- [To be done]: Copy out every one of the following rows word for word, changing nothing.

- [Data provided]:
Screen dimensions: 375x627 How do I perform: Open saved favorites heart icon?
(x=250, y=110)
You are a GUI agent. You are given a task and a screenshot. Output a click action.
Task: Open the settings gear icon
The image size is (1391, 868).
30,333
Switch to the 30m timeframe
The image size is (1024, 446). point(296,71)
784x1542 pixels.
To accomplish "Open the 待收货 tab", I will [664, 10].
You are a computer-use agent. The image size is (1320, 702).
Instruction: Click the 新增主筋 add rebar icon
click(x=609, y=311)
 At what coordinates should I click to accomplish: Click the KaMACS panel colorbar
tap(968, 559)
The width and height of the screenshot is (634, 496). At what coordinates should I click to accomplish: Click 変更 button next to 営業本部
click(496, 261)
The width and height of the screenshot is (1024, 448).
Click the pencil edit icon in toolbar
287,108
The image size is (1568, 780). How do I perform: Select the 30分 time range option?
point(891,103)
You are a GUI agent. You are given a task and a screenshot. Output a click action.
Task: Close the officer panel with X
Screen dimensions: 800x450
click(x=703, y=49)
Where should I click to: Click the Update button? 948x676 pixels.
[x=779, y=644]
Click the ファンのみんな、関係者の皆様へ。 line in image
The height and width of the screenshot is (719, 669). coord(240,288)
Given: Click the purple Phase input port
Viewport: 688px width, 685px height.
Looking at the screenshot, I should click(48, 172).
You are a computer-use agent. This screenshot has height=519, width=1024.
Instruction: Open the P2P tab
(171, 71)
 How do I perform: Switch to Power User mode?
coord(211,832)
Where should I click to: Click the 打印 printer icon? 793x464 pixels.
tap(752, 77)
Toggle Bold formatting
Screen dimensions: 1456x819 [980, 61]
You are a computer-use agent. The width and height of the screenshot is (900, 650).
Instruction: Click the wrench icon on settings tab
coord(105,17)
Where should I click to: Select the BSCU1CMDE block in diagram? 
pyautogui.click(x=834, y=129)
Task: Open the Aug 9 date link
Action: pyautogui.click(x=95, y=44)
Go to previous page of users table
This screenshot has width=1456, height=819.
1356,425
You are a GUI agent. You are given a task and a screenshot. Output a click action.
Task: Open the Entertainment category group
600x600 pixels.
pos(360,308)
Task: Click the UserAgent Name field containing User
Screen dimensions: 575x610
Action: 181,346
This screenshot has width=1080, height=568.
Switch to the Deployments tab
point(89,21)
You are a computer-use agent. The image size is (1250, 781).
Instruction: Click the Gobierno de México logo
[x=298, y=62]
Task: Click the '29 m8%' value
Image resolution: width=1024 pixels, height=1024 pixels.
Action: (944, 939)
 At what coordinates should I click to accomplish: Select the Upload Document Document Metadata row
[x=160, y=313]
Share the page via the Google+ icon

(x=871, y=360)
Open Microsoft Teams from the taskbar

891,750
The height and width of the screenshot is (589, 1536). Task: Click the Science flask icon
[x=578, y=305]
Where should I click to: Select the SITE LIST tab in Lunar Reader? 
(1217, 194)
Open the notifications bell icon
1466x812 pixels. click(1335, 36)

- [Problem solution]:
Screen dimensions: 375x627 How do I perform: Open saved favorites heart icon?
(x=250, y=110)
You are a GUI agent. You are given a task and a screenshot. Output a click action.
Task: Open the settings gear icon
The image size is (1391, 868).
30,333
Switch to the 30m timeframe
The image size is (1024, 446). point(296,71)
784x1542 pixels.
To accomplish "Open the 待收货 tab", I will [664, 10].
You are a computer-use agent. The image size is (1320, 702).
Instruction: Click the 新增主筋 add rebar icon
click(x=609, y=311)
 At what coordinates should I click to accomplish: Click the KaMACS panel colorbar
tap(968, 559)
The width and height of the screenshot is (634, 496). At what coordinates should I click to accomplish: Click 変更 button next to 営業本部
click(496, 261)
The width and height of the screenshot is (1024, 448).
Click the pencil edit icon in toolbar
287,108
The image size is (1568, 780). How do I perform: Select the 30分 time range option?
point(891,103)
You are a GUI agent. You are given a task and a screenshot. Output a click action.
Task: Close the officer panel with X
Screen dimensions: 800x450
click(x=703, y=49)
Where should I click to: Click the Update button? 948x676 pixels.
[x=779, y=644]
Click the ファンのみんな、関係者の皆様へ。 line in image
The height and width of the screenshot is (719, 669). coord(240,288)
Given: Click the purple Phase input port
Viewport: 688px width, 685px height.
Looking at the screenshot, I should click(48, 172).
You are a computer-use agent. This screenshot has height=519, width=1024.
Instruction: Open the P2P tab
(171, 71)
 How do I perform: Switch to Power User mode?
coord(211,832)
Where should I click to: Click the 打印 printer icon? 793x464 pixels.
tap(752, 77)
Toggle Bold formatting
Screen dimensions: 1456x819 [980, 61]
You are a computer-use agent. The width and height of the screenshot is (900, 650).
Instruction: Click the wrench icon on settings tab
coord(105,17)
Where should I click to: Select the BSCU1CMDE block in diagram? 
pyautogui.click(x=834, y=129)
Task: Open the Aug 9 date link
Action: pyautogui.click(x=95, y=44)
Go to previous page of users table
This screenshot has width=1456, height=819.
1356,425
You are a GUI agent. You are given a task and a screenshot. Output a click action.
Task: Open the Entertainment category group
600x600 pixels.
pos(360,308)
Task: Click the UserAgent Name field containing User
Screen dimensions: 575x610
Action: 181,346
This screenshot has width=1080, height=568.
Switch to the Deployments tab
point(89,21)
You are a computer-use agent. The image size is (1250, 781).
Instruction: Click the Gobierno de México logo
[x=298, y=62]
Task: Click the '29 m8%' value
Image resolution: width=1024 pixels, height=1024 pixels.
Action: (944, 939)
 At what coordinates should I click to accomplish: Select the Upload Document Document Metadata row
[x=160, y=313]
Share the page via the Google+ icon

(x=871, y=360)
Open Microsoft Teams from the taskbar

891,750
The height and width of the screenshot is (589, 1536). Task: Click the Science flask icon
[x=578, y=305]
Where should I click to: Select the SITE LIST tab in Lunar Reader? 
(1217, 194)
Open the notifications bell icon
1466x812 pixels. click(1335, 36)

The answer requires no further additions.